Вечный Человек

То же самое можно сказать иначе. Если Евангелие — история человека, почему этот человек так мало связан со своим временем? Я говорю не о мелочах быта — не надо быть Богом, чтобы понять, как они преходящи. Я говорю о тех основах, которые кажутся важными даже мудрейшим. Аристотель был, наверное, мудрее и шире всех людей, какие только жили на свете. Основы его учения остались разумными, несмотря на все исторические и общественные перемены. И все же он жил в мире, где иметь рабов было так же естественно, как иметь детей, а потому признавал, что раб и свободный отличаются друг от друга. Христос тоже жил в этом времени и мире. Он не обличал специально рабства. То, что Он основал, могло существовать и при рабовладении; может оно существовать и там, где рабства нет. Он не произнес ни единой фразы, ставящей Его учение в зависимость от какого бы то ни было общественного уклада. Так говорит только Тот, Кто знает, что все земное преходяще — даже то, что кажется вечным самому Аристотелю. В I веке Римская империя была поистине «кругом земным», другим названием мира. Но учение Христа не зависит от того, существует ли Империя, и даже от того, существует ли мир. «Небо и земля прейдут, но слова Мои не прейдут»[243].

Те, кто говорят об ограниченности Галилеянина, расписываются в собственной ограниченности. Несомненно, Он верил в то, во что не верит одна современная секта; но в это верили не только в Его время или в Его стране. Вернее будет сказать, что в это не верят только в наше время. Еще вернее, только в наше время меньшинство, не верящее в это, может играть видную роль в обществе. Христос верил в бесов и в духовное исцеление недугов совсем не потому, что родился в Галилее при Августе. В то же самое верили в Египте при Тутанхамоне и в Индии при Моголах[244]. Материалистам приходится отстаивать свои взгляды против свидетельств всего мира, а не против провинциальных предрассудков Северной Палестины времен первых императоров.

То же самое можно сказать и о таинстве брака. Мы вправе в него не верить, как не верим в бесов, но Христос, несомненно, верил, хотя ничего похожего не было в Его время. Он взял Свои возражения против развода не из римского кодекса, и не из закона Моисеева, и не из местных обычаев. Его взгляды на брак казались Его тогдашним противникам точно такими же, какими кажутся нынешним, — странной, произвольной мистической догмой. Сейчас я не собираюсь защищать эту догму; я просто хочу сказать, что сейчас так же трудно защищать ее, как и тогда. Этот идеал стоит вне времени, он труден всегда и всегда возможен. Нам говорят, что «этого можно было ожидать» от человека того времени и той страны; а мне кажется, что «этого» скорей можно ожидать от Богочеловека, который живет среди людей.

Исходные данные -
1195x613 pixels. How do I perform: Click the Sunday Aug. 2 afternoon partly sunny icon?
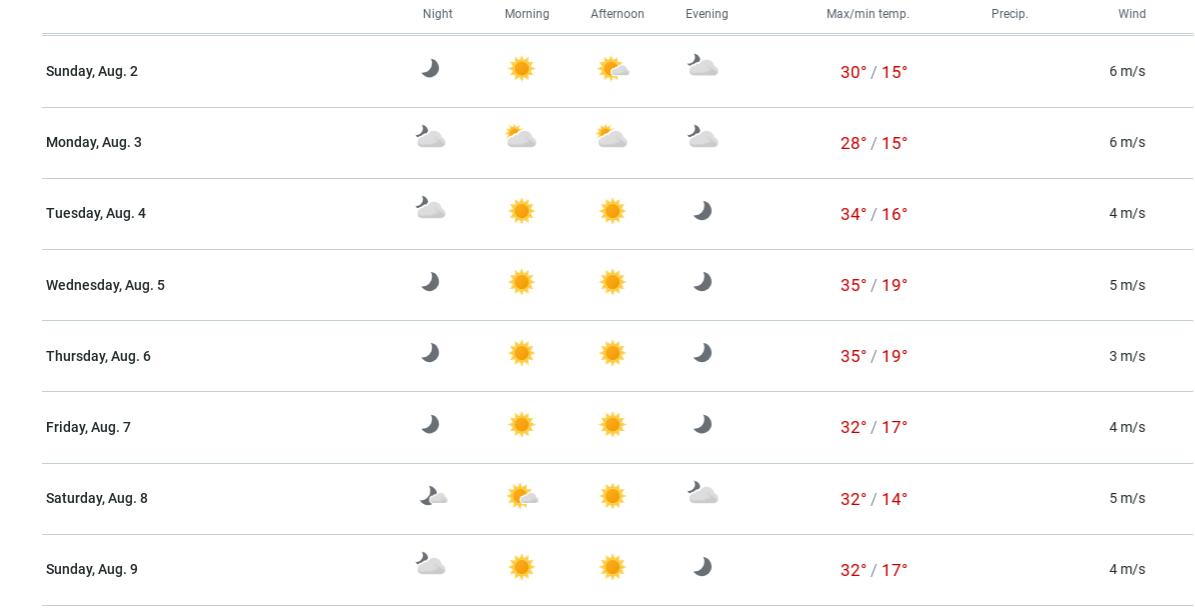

Задание -
Для каждого утверждения укажите, согласуется ли оно с текстом «Вечный Человек»: ответ «да» или «нет» подтвердите точной цитатой из текста.
1. Христос специально обличал рабство.
2. Свои возражения против развода Христос взял из закона Моисеева.
3. В Египте при Тутанхамоне верили в то же, во что верил Христос.

Ответ -
1. Нет: «Он не обличал специально рабства.»
2. Нет: «Он взял Свои возражения против развода не из римского кодекса, и не из закона Моисеева, и не из местных обычаев.»
3. Да: «В то же самое верили в Египте при Тутанхамоне»